Scotia has made some modifications over the past year, he said.
"There has been some tightening of credit criteria, but nothing too significant," Aqui said. "We still lend every day based on an individual's credit score, down payment, and total debt servicing ratio."
However, getting a loan now with Scotia is not much harder at all, and the bank is still applying the same criteria it did before the crisis, Aqui said.
"We are just less flexible on exceptions outside of our acceptable ranges," Aqui said.
Other banks here were on the same page with Scotiabank.
Banco Popular's Virgin Islands commercial loans manager, Ian Smith, also said via e-mail that lending now is business as usual for his bank.
"Banco Popular de Puerto Rico has not made changes to its lending practices as we have always maintained a strong underwriting of our credits which transcends economic upswing or downturn in economic activity," Smith said. "It is not harder to get a commercial, mortgage, auto, or personal loans now than it was a year ago. In fact, the number of applications and number of loans being granted are similar to a year ago."
Banco Popular has not realized a decrease in consumer lending and anticipates consumers will be more attracted to consolidation loans to reduce monthly expenses in anticipation of the recession impact, said Oren Bowry, manager of Banco Popular's V.I. Region Operations, in an e-mail.
Even with the infusion of bailout money for the parent companies of Banco Popular and for First Bank, the territory's banking industry is better off than many of its mainland counterparts.

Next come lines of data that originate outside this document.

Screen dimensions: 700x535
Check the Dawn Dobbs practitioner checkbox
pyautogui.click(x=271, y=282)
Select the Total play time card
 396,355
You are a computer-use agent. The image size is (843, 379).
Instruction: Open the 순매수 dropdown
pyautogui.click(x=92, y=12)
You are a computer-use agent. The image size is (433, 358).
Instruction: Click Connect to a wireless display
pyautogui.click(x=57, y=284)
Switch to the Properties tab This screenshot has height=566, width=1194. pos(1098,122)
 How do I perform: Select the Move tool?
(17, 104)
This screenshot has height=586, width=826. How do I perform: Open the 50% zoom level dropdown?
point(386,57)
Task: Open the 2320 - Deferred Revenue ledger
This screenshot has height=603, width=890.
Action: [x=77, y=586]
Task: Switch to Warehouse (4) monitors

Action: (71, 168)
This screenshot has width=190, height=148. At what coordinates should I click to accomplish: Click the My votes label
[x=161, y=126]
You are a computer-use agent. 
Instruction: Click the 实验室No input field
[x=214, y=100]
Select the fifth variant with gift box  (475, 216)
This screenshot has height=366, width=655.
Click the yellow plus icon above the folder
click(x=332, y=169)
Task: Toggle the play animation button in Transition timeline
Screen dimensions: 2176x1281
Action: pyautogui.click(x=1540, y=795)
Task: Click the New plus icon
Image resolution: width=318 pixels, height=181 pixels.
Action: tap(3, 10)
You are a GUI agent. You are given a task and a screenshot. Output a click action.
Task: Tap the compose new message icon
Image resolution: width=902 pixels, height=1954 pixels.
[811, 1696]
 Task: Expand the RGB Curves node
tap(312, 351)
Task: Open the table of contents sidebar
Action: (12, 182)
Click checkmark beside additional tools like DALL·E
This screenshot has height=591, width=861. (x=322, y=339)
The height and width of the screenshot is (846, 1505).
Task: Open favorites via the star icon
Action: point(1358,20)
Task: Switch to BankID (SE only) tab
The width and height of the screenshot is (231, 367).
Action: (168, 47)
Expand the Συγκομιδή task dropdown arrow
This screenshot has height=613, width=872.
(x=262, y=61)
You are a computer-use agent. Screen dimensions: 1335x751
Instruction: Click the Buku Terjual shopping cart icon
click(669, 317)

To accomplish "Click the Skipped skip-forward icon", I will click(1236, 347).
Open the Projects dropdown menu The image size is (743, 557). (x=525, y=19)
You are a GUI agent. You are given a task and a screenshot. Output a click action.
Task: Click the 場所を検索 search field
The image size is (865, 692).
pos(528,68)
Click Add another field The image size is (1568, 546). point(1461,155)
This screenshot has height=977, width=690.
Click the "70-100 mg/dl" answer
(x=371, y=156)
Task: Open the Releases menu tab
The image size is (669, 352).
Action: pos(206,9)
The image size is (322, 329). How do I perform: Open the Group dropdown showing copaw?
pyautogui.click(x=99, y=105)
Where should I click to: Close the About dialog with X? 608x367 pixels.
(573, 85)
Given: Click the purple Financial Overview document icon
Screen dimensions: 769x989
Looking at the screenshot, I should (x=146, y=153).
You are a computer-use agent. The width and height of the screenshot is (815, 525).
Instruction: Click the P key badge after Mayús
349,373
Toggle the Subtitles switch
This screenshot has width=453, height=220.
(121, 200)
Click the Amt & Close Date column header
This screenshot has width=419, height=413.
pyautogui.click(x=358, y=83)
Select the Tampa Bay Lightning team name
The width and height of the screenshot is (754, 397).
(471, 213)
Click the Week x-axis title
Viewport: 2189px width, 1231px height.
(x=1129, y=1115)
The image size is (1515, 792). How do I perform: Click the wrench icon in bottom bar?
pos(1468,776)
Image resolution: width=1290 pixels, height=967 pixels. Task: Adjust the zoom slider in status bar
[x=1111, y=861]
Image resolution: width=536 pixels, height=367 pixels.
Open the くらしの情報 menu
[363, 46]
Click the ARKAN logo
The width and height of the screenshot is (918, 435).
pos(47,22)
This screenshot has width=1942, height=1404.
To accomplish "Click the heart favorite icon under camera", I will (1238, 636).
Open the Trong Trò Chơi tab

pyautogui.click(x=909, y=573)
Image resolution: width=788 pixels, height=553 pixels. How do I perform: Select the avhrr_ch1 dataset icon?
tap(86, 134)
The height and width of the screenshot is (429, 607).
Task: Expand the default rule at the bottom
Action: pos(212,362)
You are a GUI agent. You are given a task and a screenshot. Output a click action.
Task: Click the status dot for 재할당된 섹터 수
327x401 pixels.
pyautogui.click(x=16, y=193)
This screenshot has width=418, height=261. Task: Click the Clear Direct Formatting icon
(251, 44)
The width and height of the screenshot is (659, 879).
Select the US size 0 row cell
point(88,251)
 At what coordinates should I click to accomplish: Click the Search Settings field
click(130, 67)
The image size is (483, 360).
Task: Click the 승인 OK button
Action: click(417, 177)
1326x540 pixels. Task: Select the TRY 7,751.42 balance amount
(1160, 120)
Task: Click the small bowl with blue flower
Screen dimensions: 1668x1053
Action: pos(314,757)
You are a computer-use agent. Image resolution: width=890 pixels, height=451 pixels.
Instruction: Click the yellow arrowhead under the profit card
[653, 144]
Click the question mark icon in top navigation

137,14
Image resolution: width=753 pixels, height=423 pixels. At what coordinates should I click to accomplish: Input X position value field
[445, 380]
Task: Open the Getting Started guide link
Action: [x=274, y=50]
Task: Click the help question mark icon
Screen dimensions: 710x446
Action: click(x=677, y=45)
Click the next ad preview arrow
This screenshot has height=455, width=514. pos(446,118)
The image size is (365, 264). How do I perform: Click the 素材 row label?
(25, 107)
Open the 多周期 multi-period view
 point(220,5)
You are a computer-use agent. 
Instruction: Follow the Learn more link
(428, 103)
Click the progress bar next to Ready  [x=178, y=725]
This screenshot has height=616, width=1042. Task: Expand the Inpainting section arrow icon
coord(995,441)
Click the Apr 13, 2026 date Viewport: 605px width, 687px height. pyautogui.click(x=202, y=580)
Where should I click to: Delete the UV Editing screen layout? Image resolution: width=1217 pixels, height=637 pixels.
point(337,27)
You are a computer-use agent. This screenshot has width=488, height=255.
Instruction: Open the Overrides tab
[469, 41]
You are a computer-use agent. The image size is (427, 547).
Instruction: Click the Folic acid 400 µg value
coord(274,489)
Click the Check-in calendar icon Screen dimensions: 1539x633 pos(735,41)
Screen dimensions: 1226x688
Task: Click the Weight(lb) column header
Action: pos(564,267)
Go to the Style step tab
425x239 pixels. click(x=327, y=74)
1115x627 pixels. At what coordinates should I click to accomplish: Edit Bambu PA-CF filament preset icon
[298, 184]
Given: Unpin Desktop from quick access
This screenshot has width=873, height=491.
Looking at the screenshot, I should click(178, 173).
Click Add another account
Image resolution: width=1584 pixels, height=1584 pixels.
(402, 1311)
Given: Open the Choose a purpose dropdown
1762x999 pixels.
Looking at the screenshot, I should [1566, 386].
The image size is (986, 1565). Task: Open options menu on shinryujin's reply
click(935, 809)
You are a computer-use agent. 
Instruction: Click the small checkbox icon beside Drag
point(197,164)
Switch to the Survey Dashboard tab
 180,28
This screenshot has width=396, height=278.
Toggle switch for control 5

Banking officials attributed the financial institutions' relative health here to a couple of circumstances, including relatively stable property values and across-the-board conservative lending practices.
That's because of property values' stability here and the banks lending to the value of the loan and making more conventional mortgages, according to Linda Pukenas, marketing and public relations manager for First Bank.
"There were some really wild kinds of mortgages offered in the States," Pukenas said. "It was like a rodeo — there were so many different loan options. People were getting loans that weren’t conventional-type products. On the mainland, there was a lot of sub-prime lending – and appreciation was unstable the prices just shot up. When people went to sell their homes, they were upside-down – they owed more than what they could sell the house for."
As a result, people walked away from their houses and you also had people that lost jobs and couldn't pay for their houses, Pukenas explained.
"We are not seeing that [in the Virgin Islands]," Pukenas said. "Some of things that really worked in our favor were gradual appreciation on the prices of our homes. The value has held for the most part and we didn't have any sub-prime lending."
While the lending news isn't entirely dismal, some banking officials feel that the impact of the economic crisis is yet to be fully experienced in the territory.
"In the Virgin Islands we have not begun to experience the impact of the U.S. economic recession; however we do expect some delayed impact especially relative to our deposits and income generated from the tourism industry," Bowry, said. "While tourism visits have not declined, tourism expenditures have — tourists, particularly from the US, are much more conservative in their spending."
Friday's passage by the U.S. House of Representatives of the almost $800 billion economic stimulus package is also a source of hope for the territory's financial institutions.
"We are hopeful the funds within the stimulus package that are earmarked for infrastructure development will infuse new jobs and new credit opportunities," Bowry said.